AGROTÓXICOS : A CIRANDA DO ENVENENAMENTO
O uso abusivo e indiscriminado de Agrotóxicos no Brasil configura um quadro tão monstruoso que deixaria Stephen King -famoso roteirista e produtor de filmes de horror- apavorado, senão sequioso por explorar tema tão rico. Humor negro à parte. O envenenamento sistemático da população brasileira reúne fatos criminosamente ocultos e mistificados.
O Agricultor, envolvido pelas conseqüências da simplificação radical do trato com o ecossistema agrícola, é obrigado a lançar, a cada ano, venenos mais fortes. Este ciclo é criado porque a maioria dos pesticidas utilizados em larga escala não selecionam as suas vítimas: matam pragas e combatem moléstias, mais eliminam também os seus inimigos naturais.
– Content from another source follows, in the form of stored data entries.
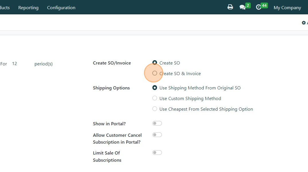Open the My Company switcher
This screenshot has height=172, width=308.
coord(287,8)
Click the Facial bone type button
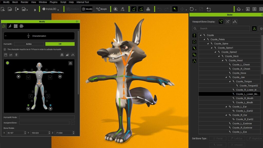Viewport: 263px width, 148px height. [x=218, y=138]
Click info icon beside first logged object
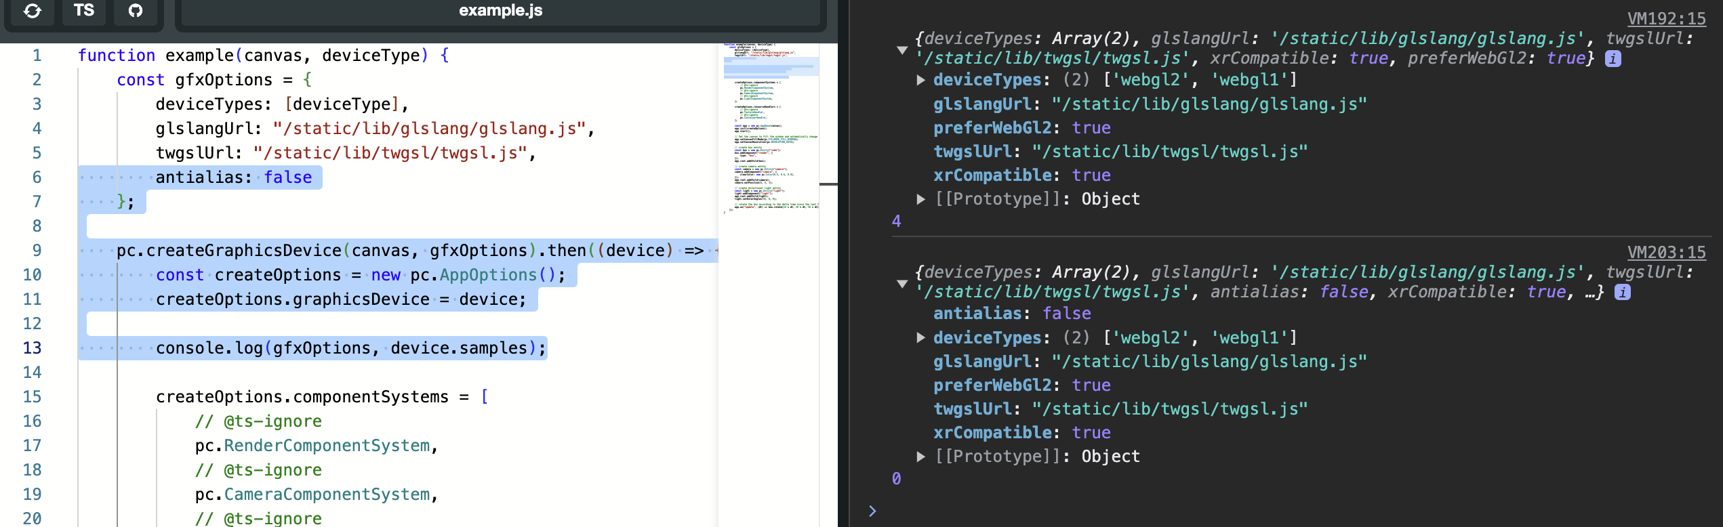Image resolution: width=1723 pixels, height=527 pixels. 1613,59
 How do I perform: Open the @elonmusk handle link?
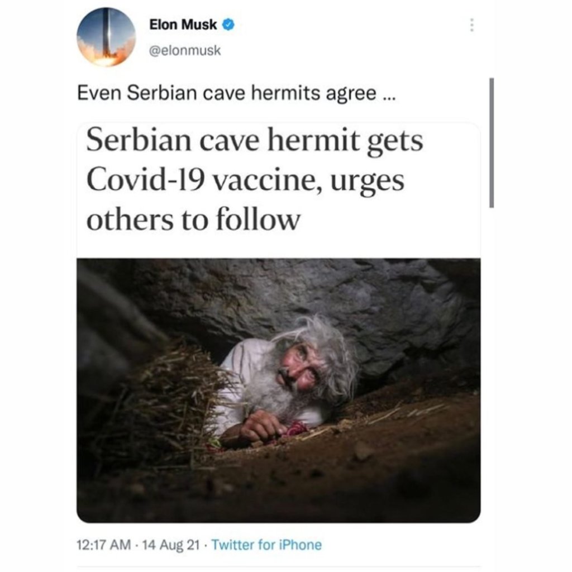[185, 50]
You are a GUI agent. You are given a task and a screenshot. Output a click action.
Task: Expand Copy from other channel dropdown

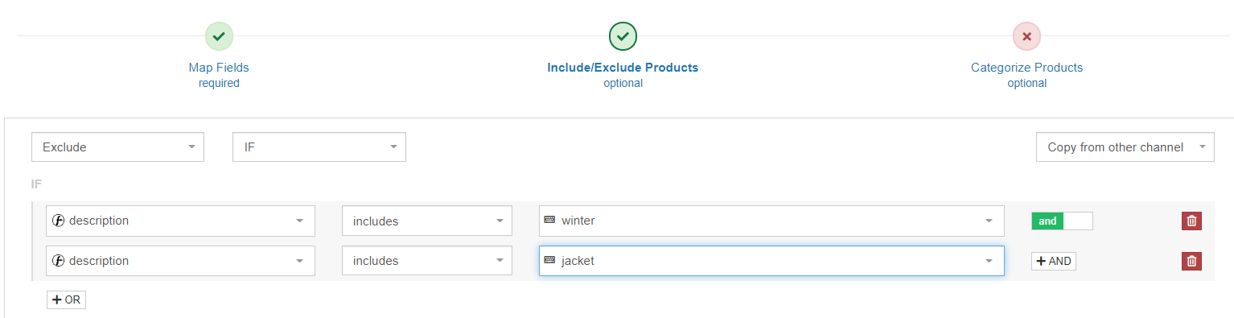click(1125, 147)
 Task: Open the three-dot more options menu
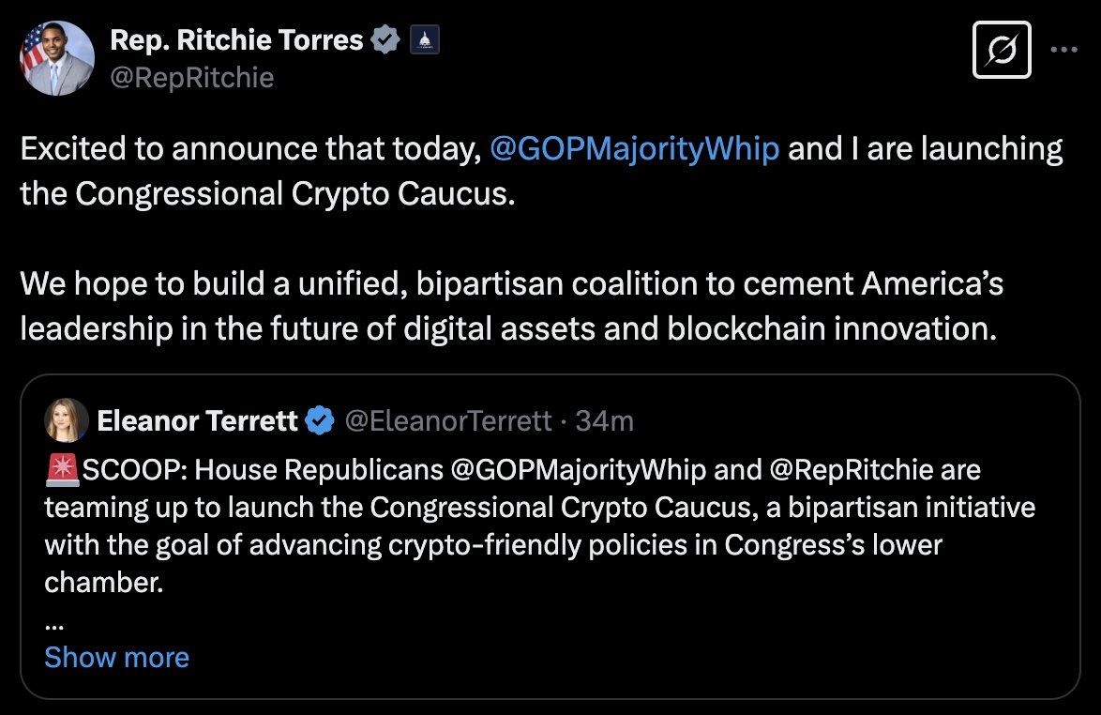[1063, 50]
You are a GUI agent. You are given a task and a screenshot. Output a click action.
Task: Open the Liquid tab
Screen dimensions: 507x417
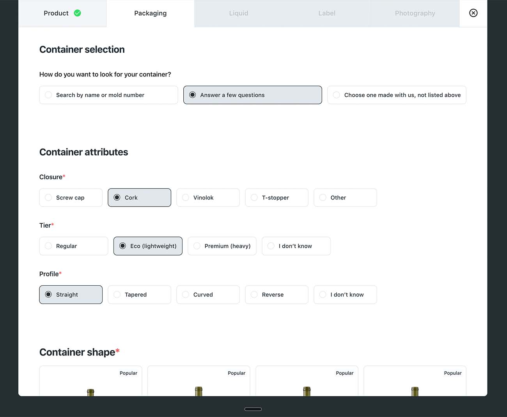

Outro fator a ser frisado diz respeito aos mecanismos particulares de defesa, desenvolvidos por pragas, fungos e bactérias, contra os agrotóxicos.
As denuncias se multiplicam a cada dia, trazendo a tona os descalabros do descaso irresponsável: leite consumido com doses perigosas de BHC e DDT, a grande totalidade de produtos agrícolas consumidos no Brasil está contaminada.
Não, não vou sugerir ao leitor que pare de se alimentar, mas, se pudesse o faria. Análises feitas há alguns anos atrás nos Estados Unidos, mostraram que resíduos de pesticidas orgonoclorados, podem ser encontrados em doses significativas no esperma humano. Como um dos seus efeitos é o de provocar mutação genética, a humanidade pode está enveredando por um "beco sem saída": um processo de degeneração com efeitos imprevisíveis para o futuro da espécie.
Há muitos anos atrás um navio brasileiro apontou nos Estados Unidos com uma carga de um milhão de latas de carne. Uma análise técnica do produto detectou de 0,3 partes por bilhão de BHC. Recusada pelos norte-americanos, a carne retornou ao Brasil, onde foi negociada livremente. Não podemos esquecer do cantor Leandro que teve a sua morte provocada por um Câncer no pulmão suspeita-se de ter sido provocado por pesticidas, uma vez que teve a sua infância em trabalhos com a cultura do tomate, uma das olerícolas onde se utiliza mais agrotóxicos no Brasil.
Chamados de Defensivas Agrícolas pelos órgãos oficiais, são milhares formulações, diversos princípios ativos, com efeitos acumulativos, quando são apreendidos por irregularidades, não se pode enterrar ou queimar, destruir esse "lixo" demanda recursos ultra-sofisticados, caríssimos. A alternativa é fazer um buraco com concreto chumbado para acondicionamento, processo igualmente oneroso-fácil imaginar quem pagará a conta?!.
Pesquisas feitas em genética de plantas resistentes a pragas e doenças, assim como, em defensivos seletivos e biológicos parecem ser uma alternativa viável na solução dessa "Guerra Fria", porém encontra uma barreira enorme das multinacionais produtoras de tais pesticidas, por possuírem um alto custo; por outro lado, há uma grande resistência pelas empresas e produtores em utilizarem esses produtos na agricultura devido a sua pequena amplitude de ação e menor impacto frente ao alvo .
O certo, é que, nunca em toda a história, a degradação do meio a ambiente foi tão prejudicial aos ecossistemas, dos quais, por sinal, somos parte integrante (ou desintegrante?).